JOB A
Write out the passage from the post on counting distinct array values between "On May 4, 4:16" and "the distinct accumulator.", inclusive, with no changes.

Date: Mon, 4 May 2009 17:09:53 -0700 "Richard A. DeVenezia" "SAS(r) Discussion" "Richard A. DeVenezia" http://groups.google.com Re: Count number of distinct value of an array To: sas-l@uga.edu text/plain; charset=ISO-8859-1

On May 4, 4:16 pm, dorjeta...@GOOGLEMAIL.COM (karma) wrote: > Hi Paul, > > Liking the idea of the second set statement :-) , putting together > some of the good ideas so far, we can also do: > > data have; > input (x1-x8)(\$2. +1); > cards; > V1 V2 V3 V1 V2 V4 V3 > V4 V4 V4 V3 V2 V2 V3 > V1 V4 V4 V4 V1 V1 V4 > ; > data want ; > set have; > array xs x:; > call sortc (of x: ) ; > do _n_ = 1 to dim(xs)-1; > if xs(_n_)=xs(_n_+1) then call missing(xs(_n_)); > end; > UniqueVals=countW(catx(' ',of x:)); > set have ; > run ; >

Here is a variant with a guard position in the array to simplify the looping, and no extraneous post looping function call. In other words, post sort a comparison alone is sufficient in determining an increment in the distinct accumulator.

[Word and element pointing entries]
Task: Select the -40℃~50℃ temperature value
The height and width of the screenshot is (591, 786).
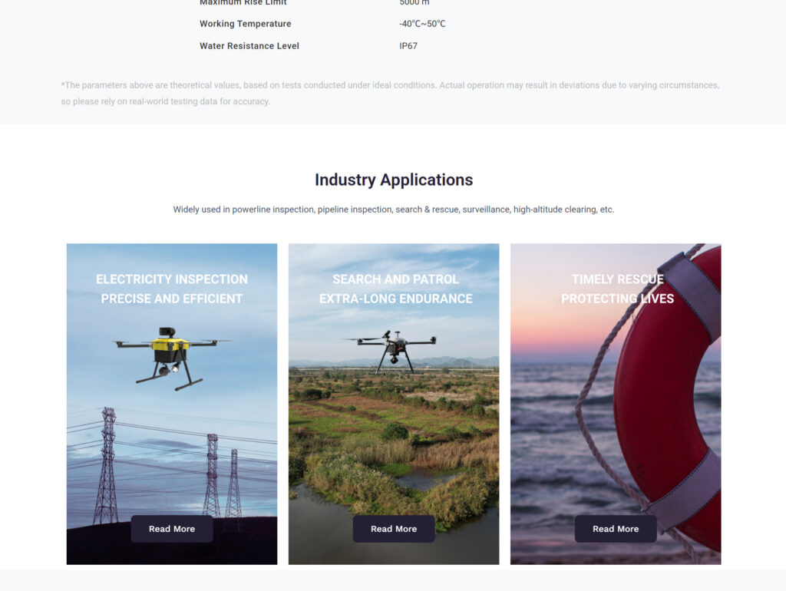Action: [422, 24]
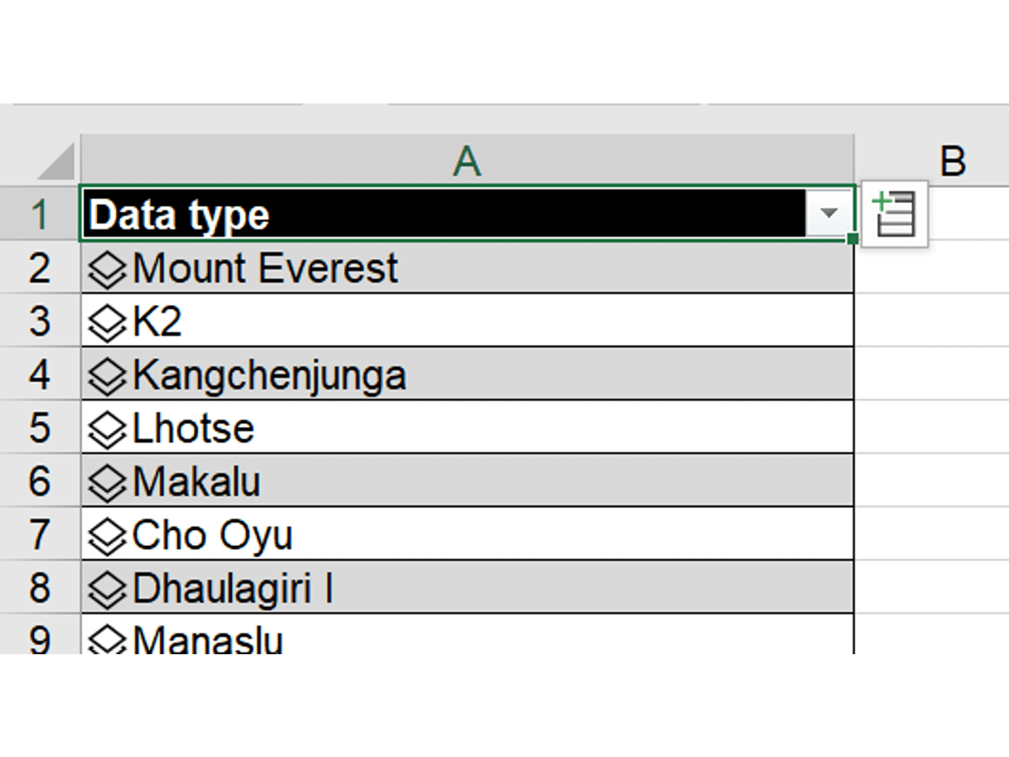1009x757 pixels.
Task: Click the Lhotse data type icon
Action: pyautogui.click(x=107, y=429)
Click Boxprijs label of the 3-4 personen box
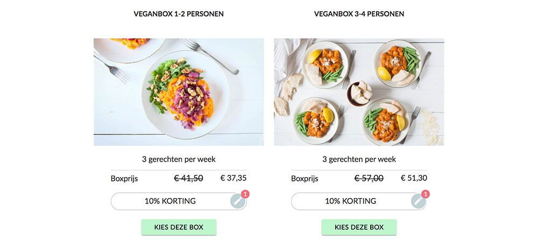Viewport: 538px width, 240px height. tap(305, 179)
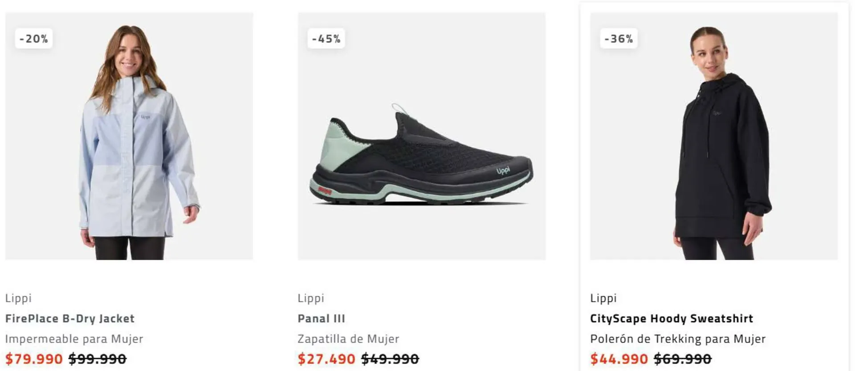Click the $79.990 sale price

point(34,359)
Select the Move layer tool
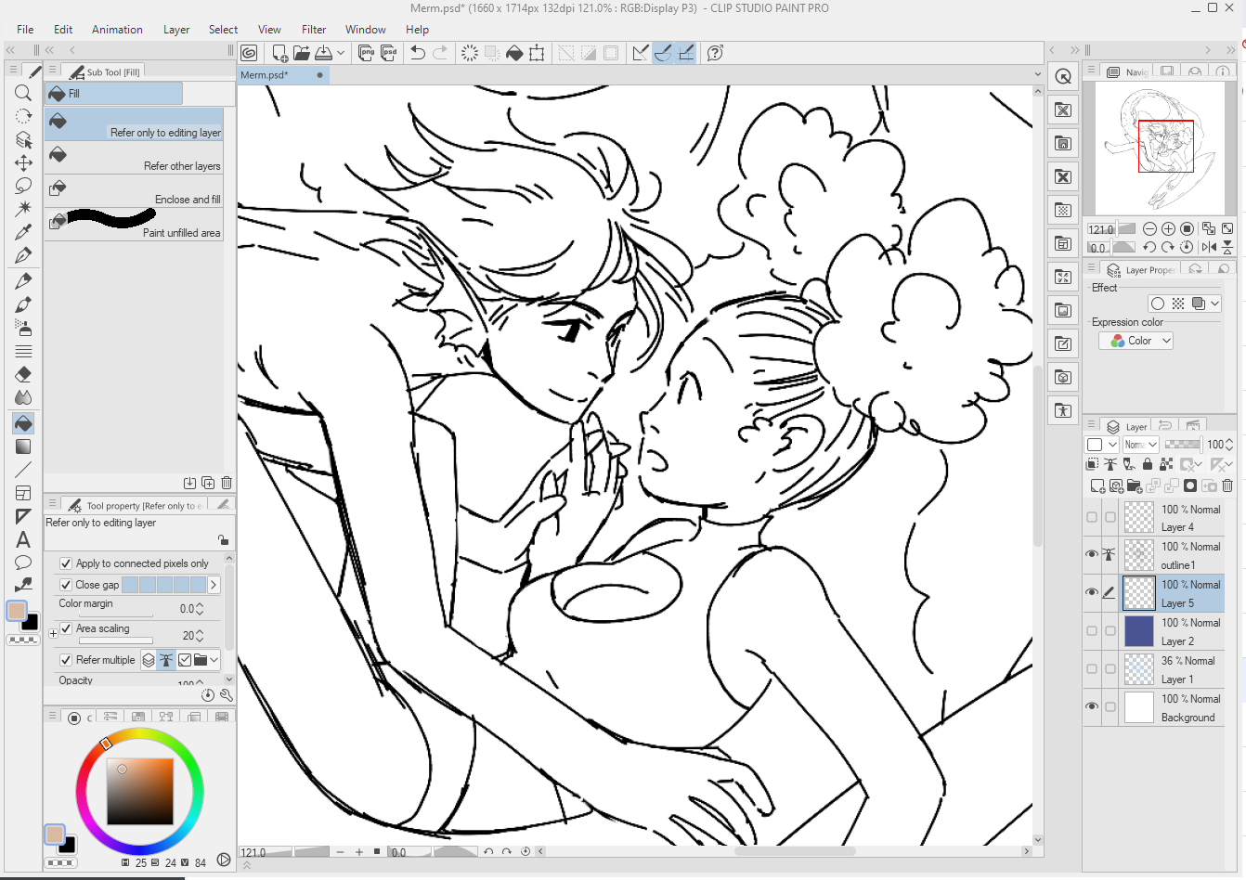This screenshot has height=880, width=1246. [23, 162]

JOB B
Extract the entries word for word, starting at their first line and ending with the line holding "point(34,359)", inclusive. Leave out the pictures.

FULL OUTPUT A
On May 4, 4:16 pm, dorjeta...@GOOGLEMAIL.COM (karma) wrote: > Hi Paul, > > Liking the idea of the second set statement :-) , putting together > some of the good ideas so far, we can also do: > > data have; > input (x1-x8)(\$2. +1); > cards; > V1 V2 V3 V1 V2 V4 V3 > V4 V4 V4 V3 V2 V2 V3 > V1 V4 V4 V4 V1 V1 V4 > ; > data want ; > set have; > array xs x:; > call sortc (of x: ) ; > do _n_ = 1 to dim(xs)-1; > if xs(_n_)=xs(_n_+1) then call missing(xs(_n_)); > end; > UniqueVals=countW(catx(' ',of x:)); > set have ; > run ; >

Here is a variant with a guard position in the array to simplify the looping, and no extraneous post looping function call. In other words, post sort a comparison alone is sufficient in determining an increment in the distinct accumulator.

FULL OUTPUT B
Task: Select the -40℃~50℃ temperature value
The height and width of the screenshot is (591, 786).
Action: [422, 24]
1009x757 pixels.
Task: Click the Lhotse data type icon
Action: pyautogui.click(x=107, y=429)
Click Boxprijs label of the 3-4 personen box
Viewport: 538px width, 240px height. tap(305, 179)
Click the $79.990 sale price

point(34,359)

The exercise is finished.